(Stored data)
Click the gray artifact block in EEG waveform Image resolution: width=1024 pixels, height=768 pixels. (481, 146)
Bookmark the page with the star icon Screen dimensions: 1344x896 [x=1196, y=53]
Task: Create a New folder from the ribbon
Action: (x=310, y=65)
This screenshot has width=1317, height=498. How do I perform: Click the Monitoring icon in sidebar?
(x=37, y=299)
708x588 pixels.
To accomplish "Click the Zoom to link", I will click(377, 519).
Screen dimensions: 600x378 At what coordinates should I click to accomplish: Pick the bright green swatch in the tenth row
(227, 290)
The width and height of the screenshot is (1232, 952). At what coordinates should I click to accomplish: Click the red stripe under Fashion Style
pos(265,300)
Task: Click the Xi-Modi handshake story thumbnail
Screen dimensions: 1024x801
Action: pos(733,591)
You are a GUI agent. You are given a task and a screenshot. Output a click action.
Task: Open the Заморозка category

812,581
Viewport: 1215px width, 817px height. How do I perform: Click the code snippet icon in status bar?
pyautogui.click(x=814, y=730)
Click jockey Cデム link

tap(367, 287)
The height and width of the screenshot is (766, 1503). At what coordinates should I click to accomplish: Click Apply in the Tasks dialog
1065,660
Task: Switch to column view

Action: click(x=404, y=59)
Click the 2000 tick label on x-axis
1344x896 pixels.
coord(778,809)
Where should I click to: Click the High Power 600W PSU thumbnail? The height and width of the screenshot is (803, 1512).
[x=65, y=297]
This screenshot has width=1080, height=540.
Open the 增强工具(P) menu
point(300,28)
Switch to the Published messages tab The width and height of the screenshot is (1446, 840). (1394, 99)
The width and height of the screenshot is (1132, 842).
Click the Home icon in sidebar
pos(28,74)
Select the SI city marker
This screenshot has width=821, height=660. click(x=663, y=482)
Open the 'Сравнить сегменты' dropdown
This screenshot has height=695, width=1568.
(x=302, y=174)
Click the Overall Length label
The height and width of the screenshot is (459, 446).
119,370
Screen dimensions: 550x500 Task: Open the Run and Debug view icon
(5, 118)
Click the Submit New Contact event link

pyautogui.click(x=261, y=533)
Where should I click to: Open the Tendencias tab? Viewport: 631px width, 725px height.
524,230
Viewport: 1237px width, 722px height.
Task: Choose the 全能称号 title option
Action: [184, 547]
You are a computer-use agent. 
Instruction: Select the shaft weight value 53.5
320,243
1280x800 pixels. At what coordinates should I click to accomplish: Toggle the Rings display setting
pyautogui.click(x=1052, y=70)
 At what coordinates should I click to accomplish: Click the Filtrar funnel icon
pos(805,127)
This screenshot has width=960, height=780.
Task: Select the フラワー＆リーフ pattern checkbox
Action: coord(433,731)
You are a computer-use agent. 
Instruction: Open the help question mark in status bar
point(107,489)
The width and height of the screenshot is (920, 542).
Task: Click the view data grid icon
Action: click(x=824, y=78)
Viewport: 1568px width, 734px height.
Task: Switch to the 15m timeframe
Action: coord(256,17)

■ **WHAT THE EXERCISE ASKS**:
Word for word, write out every record.

■ **EXERCISE OUTPUT**:
Click the gray artifact block in EEG waveform Image resolution: width=1024 pixels, height=768 pixels. (481, 146)
Bookmark the page with the star icon Screen dimensions: 1344x896 [x=1196, y=53]
Task: Create a New folder from the ribbon
Action: (x=310, y=65)
This screenshot has width=1317, height=498. How do I perform: Click the Monitoring icon in sidebar?
(x=37, y=299)
708x588 pixels.
To accomplish "Click the Zoom to link", I will click(377, 519).
Screen dimensions: 600x378 At what coordinates should I click to accomplish: Pick the bright green swatch in the tenth row
(227, 290)
The width and height of the screenshot is (1232, 952). At what coordinates should I click to accomplish: Click the red stripe under Fashion Style
pos(265,300)
Task: Click the Xi-Modi handshake story thumbnail
Screen dimensions: 1024x801
Action: pos(733,591)
You are a GUI agent. You are given a task and a screenshot. Output a click action.
Task: Open the Заморозка category

812,581
Viewport: 1215px width, 817px height. How do I perform: Click the code snippet icon in status bar?
pyautogui.click(x=814, y=730)
Click jockey Cデム link

tap(367, 287)
The height and width of the screenshot is (766, 1503). At what coordinates should I click to accomplish: Click Apply in the Tasks dialog
1065,660
Task: Switch to column view

Action: click(x=404, y=59)
Click the 2000 tick label on x-axis
1344x896 pixels.
coord(778,809)
Where should I click to: Click the High Power 600W PSU thumbnail? The height and width of the screenshot is (803, 1512).
[x=65, y=297]
This screenshot has width=1080, height=540.
Open the 增强工具(P) menu
point(300,28)
Switch to the Published messages tab The width and height of the screenshot is (1446, 840). (1394, 99)
The width and height of the screenshot is (1132, 842).
Click the Home icon in sidebar
pos(28,74)
Select the SI city marker
This screenshot has width=821, height=660. click(x=663, y=482)
Open the 'Сравнить сегменты' dropdown
This screenshot has height=695, width=1568.
(x=302, y=174)
Click the Overall Length label
The height and width of the screenshot is (459, 446).
119,370
Screen dimensions: 550x500 Task: Open the Run and Debug view icon
(5, 118)
Click the Submit New Contact event link

pyautogui.click(x=261, y=533)
Where should I click to: Open the Tendencias tab? Viewport: 631px width, 725px height.
524,230
Viewport: 1237px width, 722px height.
Task: Choose the 全能称号 title option
Action: [184, 547]
You are a computer-use agent. 
Instruction: Select the shaft weight value 53.5
320,243
1280x800 pixels. At what coordinates should I click to accomplish: Toggle the Rings display setting
pyautogui.click(x=1052, y=70)
 At what coordinates should I click to accomplish: Click the Filtrar funnel icon
pos(805,127)
This screenshot has width=960, height=780.
Task: Select the フラワー＆リーフ pattern checkbox
Action: coord(433,731)
You are a computer-use agent. 
Instruction: Open the help question mark in status bar
point(107,489)
The width and height of the screenshot is (920, 542).
Task: Click the view data grid icon
Action: click(x=824, y=78)
Viewport: 1568px width, 734px height.
Task: Switch to the 15m timeframe
Action: coord(256,17)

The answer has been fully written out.